Dans le cadre d'une conversation sur l'intégration et la mise en œuvre pratique, il convient de mentionner l'expérience des instituts de design. L'un d'eux estChengdu Yizhi Technology Co.(une filiale de Chengdu Huaxi Chemical Technology). Ils ne vendent pas de « boîtes magiques », mais fonctionnent comme un institut de conception à cycle complet. Leur site internetyzkjhx.ru– il s’agit en fait d’un portefeuille de projets pétrochimiques réalisés.
Qu’est-ce qui est précieux dans leur approche ? Ils ne commencent pas par une sélection technologique, mais par un audit détaillé d’un flux de gaz résiduaire spécifique dans une usine spécifique. Les prélèvements sont effectués à différents moments de la journée, selon différents modes de fonctionnement de l'installation. Ils construisent une image réelle et ne fonctionnent pas avec les données du passeport. Ensuite, ils modélisent les options : quelque part il est plus rentable d'installer un module préliminaireséparation des gaz, pour augmenter la concentration d'éthylène avant le recyclage, quelque part - intégrer le flux dans le système de gaz combustible avec pré-mélange et contrôle du pouvoir calorifique.
De leur pratique : il y avait un projet d'usine de production de PVC, où les gaz résiduaires à faible teneur en éthylène (environ 25 %) étaient intégrés avec succès dans le système de combustible des chaudières, mais avec l'installation d'un système d'analyse en ligne et un contrôle automatique de la composition du mélange. La solution n’est pas la plus high-tech, mais elle est fiable et rentable en réduisant les achats de gaz naturel. Un autre de leurs projets, la refonte du système de récupération du complexe d'éthylène, a permis d'augmenter le retour d'éthylène de 2 à 3 %, ce qui, avec des volumes importants, a fourni un effet économique important.
Où va tout ? La tendance est bien entendu à la numérisation et à l’analyse prédictive.

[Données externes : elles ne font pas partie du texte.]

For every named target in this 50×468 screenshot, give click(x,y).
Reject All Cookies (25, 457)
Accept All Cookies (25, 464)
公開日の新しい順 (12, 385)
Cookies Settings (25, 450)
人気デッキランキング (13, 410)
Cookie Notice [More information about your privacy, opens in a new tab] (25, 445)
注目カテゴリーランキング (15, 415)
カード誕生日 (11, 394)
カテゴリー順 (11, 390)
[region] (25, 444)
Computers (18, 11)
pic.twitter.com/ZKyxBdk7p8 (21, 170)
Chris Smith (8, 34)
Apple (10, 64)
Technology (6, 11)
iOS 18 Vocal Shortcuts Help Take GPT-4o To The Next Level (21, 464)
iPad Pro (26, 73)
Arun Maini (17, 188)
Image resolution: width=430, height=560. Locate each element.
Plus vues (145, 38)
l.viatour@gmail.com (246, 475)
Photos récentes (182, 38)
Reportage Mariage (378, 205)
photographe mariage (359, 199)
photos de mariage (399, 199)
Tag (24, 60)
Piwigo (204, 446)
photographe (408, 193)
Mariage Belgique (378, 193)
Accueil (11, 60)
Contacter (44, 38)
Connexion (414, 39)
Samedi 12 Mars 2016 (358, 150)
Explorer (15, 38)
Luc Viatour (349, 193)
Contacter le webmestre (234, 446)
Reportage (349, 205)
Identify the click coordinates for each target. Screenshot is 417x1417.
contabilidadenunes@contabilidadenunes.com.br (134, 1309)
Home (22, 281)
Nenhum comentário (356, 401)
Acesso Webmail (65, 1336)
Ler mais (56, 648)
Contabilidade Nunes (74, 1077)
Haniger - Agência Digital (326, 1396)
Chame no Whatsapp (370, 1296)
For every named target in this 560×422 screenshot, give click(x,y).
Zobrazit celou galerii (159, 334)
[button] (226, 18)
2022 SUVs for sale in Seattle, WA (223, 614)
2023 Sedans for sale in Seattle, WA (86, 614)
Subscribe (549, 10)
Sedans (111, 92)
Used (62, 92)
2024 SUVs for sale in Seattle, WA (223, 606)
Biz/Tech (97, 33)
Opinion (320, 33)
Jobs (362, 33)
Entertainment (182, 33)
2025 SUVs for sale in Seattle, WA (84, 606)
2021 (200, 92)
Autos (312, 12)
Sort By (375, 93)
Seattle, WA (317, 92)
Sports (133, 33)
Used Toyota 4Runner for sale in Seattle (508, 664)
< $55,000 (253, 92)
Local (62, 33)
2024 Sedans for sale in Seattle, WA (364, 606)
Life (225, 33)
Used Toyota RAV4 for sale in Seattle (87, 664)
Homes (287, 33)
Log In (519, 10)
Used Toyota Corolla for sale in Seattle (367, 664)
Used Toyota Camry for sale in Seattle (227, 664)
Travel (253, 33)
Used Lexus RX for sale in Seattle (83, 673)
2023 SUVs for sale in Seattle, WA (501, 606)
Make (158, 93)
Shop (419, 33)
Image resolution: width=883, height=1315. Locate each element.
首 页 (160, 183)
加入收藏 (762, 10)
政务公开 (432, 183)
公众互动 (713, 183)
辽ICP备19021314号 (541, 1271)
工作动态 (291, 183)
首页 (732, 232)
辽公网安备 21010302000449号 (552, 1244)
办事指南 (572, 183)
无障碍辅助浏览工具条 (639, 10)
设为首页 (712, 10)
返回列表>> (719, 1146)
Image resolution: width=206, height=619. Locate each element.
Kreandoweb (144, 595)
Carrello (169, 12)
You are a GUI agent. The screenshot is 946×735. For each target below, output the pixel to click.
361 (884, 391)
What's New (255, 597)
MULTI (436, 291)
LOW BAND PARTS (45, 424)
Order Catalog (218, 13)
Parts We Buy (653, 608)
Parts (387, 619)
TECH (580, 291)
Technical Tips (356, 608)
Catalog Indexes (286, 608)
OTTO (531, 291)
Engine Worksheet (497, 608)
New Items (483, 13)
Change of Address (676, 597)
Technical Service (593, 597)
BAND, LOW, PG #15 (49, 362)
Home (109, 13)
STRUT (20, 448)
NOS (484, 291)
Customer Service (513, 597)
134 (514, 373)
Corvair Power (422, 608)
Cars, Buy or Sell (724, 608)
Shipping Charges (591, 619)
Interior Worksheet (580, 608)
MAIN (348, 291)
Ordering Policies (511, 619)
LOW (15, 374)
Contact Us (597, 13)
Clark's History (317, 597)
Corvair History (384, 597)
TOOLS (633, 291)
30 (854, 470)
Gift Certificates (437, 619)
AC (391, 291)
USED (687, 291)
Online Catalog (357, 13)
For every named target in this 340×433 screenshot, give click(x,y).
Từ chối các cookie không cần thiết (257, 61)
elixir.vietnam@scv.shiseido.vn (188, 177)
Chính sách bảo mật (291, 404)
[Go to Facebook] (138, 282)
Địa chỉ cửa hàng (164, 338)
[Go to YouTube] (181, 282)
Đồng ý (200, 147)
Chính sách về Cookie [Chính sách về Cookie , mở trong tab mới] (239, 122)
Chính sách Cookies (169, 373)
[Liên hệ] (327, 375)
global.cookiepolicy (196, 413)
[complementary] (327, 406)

Des capteurs d'analyse de composition en ligne liés à un système de contrôle de processus (PCS) capables de prédire les changements de débit et d'adapter le fonctionnement de l'usine de valorisation. Ce n’est plus de la science-fiction ; de tels systèmes commencent à être mis en œuvre.
La deuxième tendance est la miniaturisation et la modularisation des installations. Pas d'ateliers géants, mais des solutions compactes, presque basées sur des conteneurs, pour l'utilisation de petits flux de gaz dans les moyennes et petites entreprises. Cela pourrait devenir une niche.
Mais le principal frein – et cela a toujours été – est l’économie. Le prix de l'éthylène sur le marché, le coût de l'électricité pour le fonctionnement des centrales cryogéniques, les tarifs des émissions de CO2. Si le prix du produit est bas et que l’énergie est chère, alors même la technologie la plus avancée pour recycler l’éthylène des gaz résiduaires ne sera pas rentable. Toutes les solutions techniques dépendent de ce simple calcul. Par conséquent, la solution optimale n’est souvent pas la plus sophistiquée sur le plan technologique, mais la plus adaptée aux conditions et aux prix locaux. Parfois, il s’agit simplement d’une combustion bien organisée avec récupération de chaleur. Et il n’y a rien de mal à cela : c’est une pratique d’ingénierie.